Love in the Time of Serial Killers(88)
“Shani and I were thinking maybe we could move in,” Conner said. “We’d take over the payments, of course, and do what we need to in order to make everything right with creditors or your share or whatever. It’d be cheaper than our rent on an apartment now. And there’d be no need to repaint the room, because it’s kinda perfect for a gaming space with all that darkness.”
“You’re going to turn my childhood bedroom into a gaming space?”
“At least I didn’t say man cave,” Conner said. “What do you think?”
Everything he said made sense. At the start of the summer, I’d assumed that Conner felt the same way about the house that I had—that it was filled with bad memories and not a place he’d ever care to return. But staying there even for a few months had shown me that it was just four walls and a roof and a few doors that were so swollen from humidity they didn’t shut all the way anymore. If it could help him and Shani on their new life together, then I was happy for them to live there.
Except one thing. “Oh god,” I said. “You’re going to be neighbors with Sam.”
“Yeah . . .” Conner said. “Awkward. I take it you haven’t talked since you left?”
There had been one night, when I’d been feeling really low and I’d reached for my phone and I would’ve definitely sent Sam a text, ranging from anything as innocuous as a hey to as thirsty as a cute selfie I’d “accidentally” forward. Not that I would stoop to such tactics.
If I had his phone number. I realized that we’d never actually exchanged that information—we hadn’t needed to. He was always right there, one knock away.
“Have you seen him?” I asked now, hoping my voice sounded casual.
“The other day, briefly,” Conner said, then seemed to hesitate. “There was, uh, a girl with him. He introduced her as something like Gem, Gemma, I can’t remember.”
I knew that pretty clerk at the music store was into him. “Jewel.”
“That was it!” Conner was quiet for a minute, Shani’s voice coming through in the background. “Shani said I shouldn’t have told you that.”
“It doesn’t matter,” I said.
Only, holy shit did it matter, because for days afterward it was all I could think about. I’d never been a particularly jealous person, but the idea of Sam with another woman made me literally sick to my stomach. Every night I slept in his LAUNCH INTO LEARNING! T-shirt and red boxer briefs that I’d purposefully never returned. It was all completely unlike me.
The week of my dissertation defense finally rolled around, and that at least was back in my comfort zone. It was what I’d prepared for the last five and a half years, and I couldn’t allow my focus to wander now.
I had one more meeting scheduled with Dr. Nilsson, although she’d assured me it was just a formality to go through a few last things about the structure of the defense. I’d turned in my conclusion and revised all the previous chapters based on her initial notes, and I knew the dissertation itself was in pretty good shape.

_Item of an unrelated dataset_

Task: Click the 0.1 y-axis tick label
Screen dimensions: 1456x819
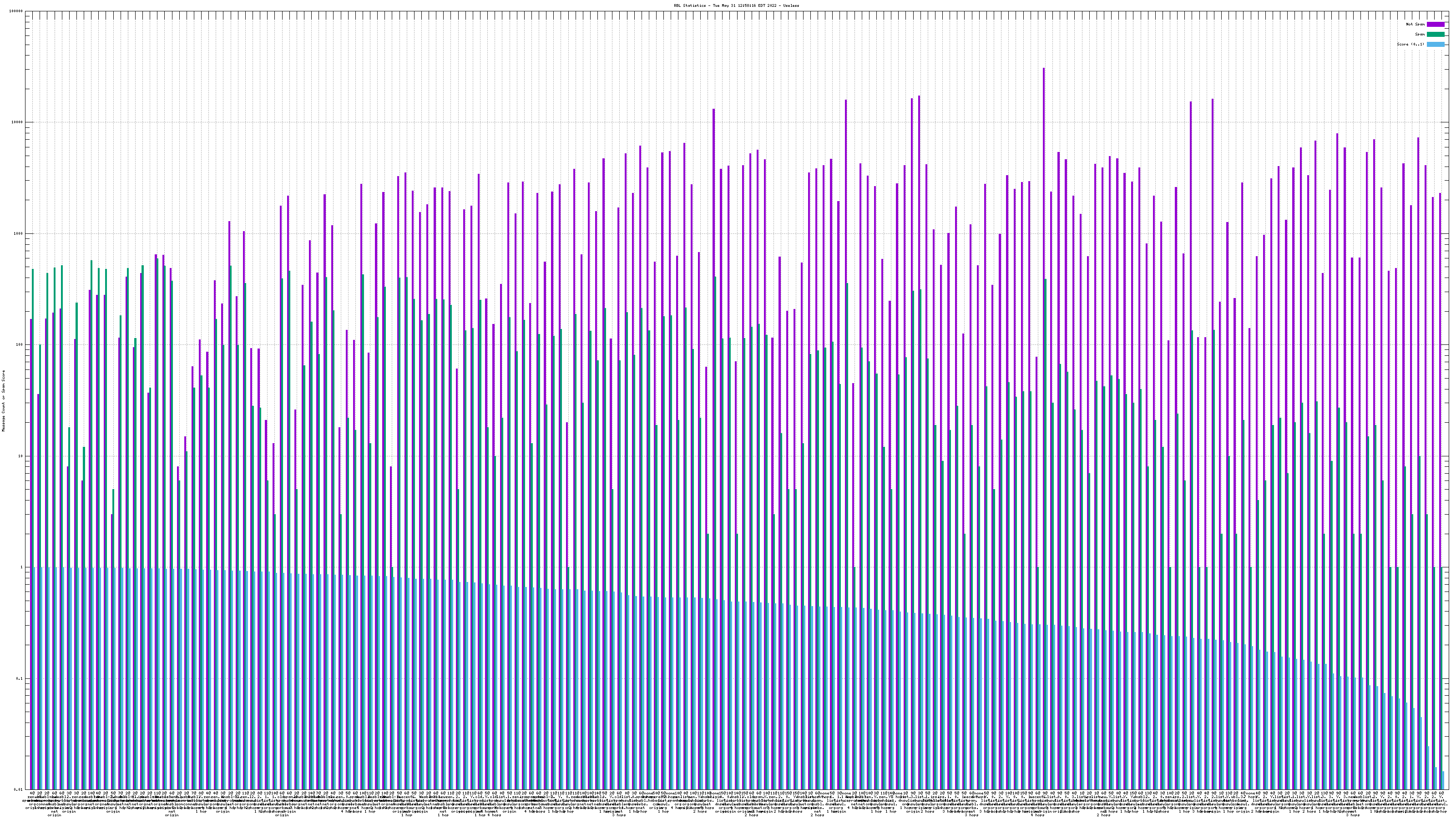Action: coord(20,678)
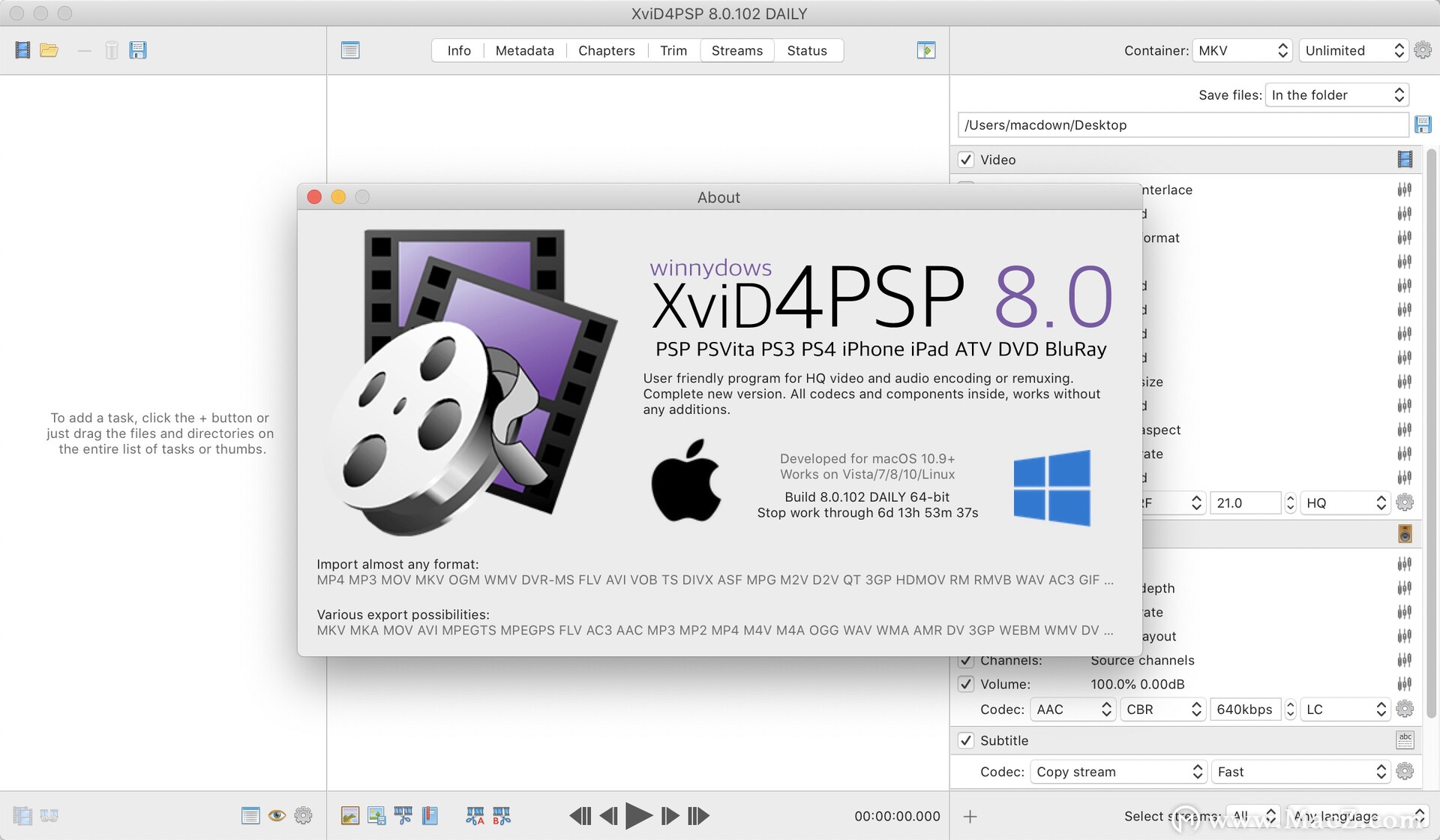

“Who’s going to be there on Thursday?” she said toward the end of the meeting, when I thought we’d wrapped everything up. I wanted to say, Hopefully, you and the rest of my committee? but could tell she wanted more from my answer. I just didn’t know what.
“Family, friends,” she clarified. “You can invite anyone you’d like for the first part. It can be a nice way to show all the people who’ve supported you in this journey what you’ve been working toward. We know that doctorates aren’t earned alone.”
“A lot of people from the department should be there,” I said. Some of them I considered friends, although I realized I’d spent the last few years focused on my work, and not really taking a lot of time for extracurricular friendships. The truth was that I had been alone, for a while. But it had always been the way I liked it, where I called all the shots and I was responsible only to myself. It had never felt lonely.
Now, suddenly it did.
“Mmm,” Dr. Nilsson said. And I should’ve dropped it, but something about the way she hummed that syllable, a judgment I sensed there, made me bristle.
“You’re the one who said I should keep my options open,” I said. “Right? Not get too tied down in one place or with one person, keep myself flexible so I could be more marketable for academic jobs?”
She blinked at me, as if she were genuinely taken aback by the vehemence of my question. Probably she was. I doubted she even remembered having that conversation, but it had stuck in my head ever since.
“Yes,” she said slowly. “That’s true, to an extent. It can be a nomadic road at first, trying to find a tenure-track position that is the right fit for you. And I won’t sugarcoat it—the market is more competitive than ever. But I apologize if I gave you the impression that you couldn’t have relationships. This can be a hard road, too, and sometimes those connections are what you need to get through it. My parents flew all the way from Sweden to see my defense.”
“Really?”
“Many years ago,” she said wryly. “They didn’t understand any of it. But it meant a lot to me, to look out at the people in that room and see their faces there.”
I had the absurd impulse to make a joke, something about imagining people in their underwear when you get nervous. But I couldn’t workshop it in my head fast enough—for the best, considering that Dr. Nilsson was not generally known for her sense of humor. Instead I just sat there like a potato, still trying to wrap my head around the soft expression on Dr. Nilsson’s face when she thought back to her family’s support decades earlier.